The genetic mechanisms underlying the origin of obligate parthenogenesis in Daphnia.

In this project, we are interested in exploring the genetic mechanisms giving rise to obligately parthenogenetic Daphnia. Our previous studies strongly suggest that the genetic incompatibility between two sexual species D. pulex and D. pulicaria is critical for the origin of obligate parthenogenesis in the hybrids of these two species.   

The evolution and genetic basis of meiotic recombination rate variation in Daphnia.

In this project, we are investigating the genetic variants regulating meiotic recombination rate variation across Daphnia populations/species and are examining whether meiotic recombination evolves in an adaptive fashion. To estimate recombination rate and identify variants associated with recombination rate variation, we are mainly using and developing single-sperm whole-genome sequencing methodologies and population genomic analysis. We will also use CRISPR-Cas genetic editing to modify genetic variants to examine their effect on recombination rate. 

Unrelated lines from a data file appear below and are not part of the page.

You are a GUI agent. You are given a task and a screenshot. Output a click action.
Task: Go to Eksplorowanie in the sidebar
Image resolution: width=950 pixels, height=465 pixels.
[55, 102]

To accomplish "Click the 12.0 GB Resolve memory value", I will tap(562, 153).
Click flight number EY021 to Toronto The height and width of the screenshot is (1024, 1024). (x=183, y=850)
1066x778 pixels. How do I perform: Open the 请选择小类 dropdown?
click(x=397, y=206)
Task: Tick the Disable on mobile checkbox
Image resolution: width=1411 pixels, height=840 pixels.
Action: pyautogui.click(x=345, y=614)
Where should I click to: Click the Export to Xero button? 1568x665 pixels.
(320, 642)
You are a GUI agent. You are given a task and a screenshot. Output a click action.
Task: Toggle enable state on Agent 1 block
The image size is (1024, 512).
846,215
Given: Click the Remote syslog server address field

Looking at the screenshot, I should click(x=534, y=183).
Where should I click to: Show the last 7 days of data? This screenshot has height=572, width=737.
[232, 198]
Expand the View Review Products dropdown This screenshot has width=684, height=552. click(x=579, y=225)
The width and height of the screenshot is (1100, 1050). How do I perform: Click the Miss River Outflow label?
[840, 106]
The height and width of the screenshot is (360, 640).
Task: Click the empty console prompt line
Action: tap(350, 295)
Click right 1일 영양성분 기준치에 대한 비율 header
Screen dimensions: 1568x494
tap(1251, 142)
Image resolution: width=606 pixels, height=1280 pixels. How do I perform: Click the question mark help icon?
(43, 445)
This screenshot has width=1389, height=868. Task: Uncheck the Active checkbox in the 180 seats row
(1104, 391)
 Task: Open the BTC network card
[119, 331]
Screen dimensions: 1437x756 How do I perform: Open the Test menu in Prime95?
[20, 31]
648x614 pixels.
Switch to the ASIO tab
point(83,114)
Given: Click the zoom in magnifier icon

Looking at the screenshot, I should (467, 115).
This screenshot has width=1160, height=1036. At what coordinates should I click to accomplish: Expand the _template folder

CRISPR-Cas genetic editing in Daphnia.

Our lab is actively developing CRISPR-Cas gene editing methodologies for Daphnia, currently including gene knock-out, gene knock-in, and precise base editing. We have a goal of creating 1000 Daphnia mutants in the next 4-5 years and test their gene knock-out effects to gain a deeper understanding of gene function and interactions. 

How environmental mutagens affect genomic integrity.

We are interested in understanding the effect of different environmental mutagens, for example, ethyl methanesulfonate (EMS), on the mutation rate and spectrum and gene expression in Daphnia. We use mutant genomic analysis with gene knock-out mutants to understand how different genes contribute to safeguarding genome integrity against the harmful effect of mutagens.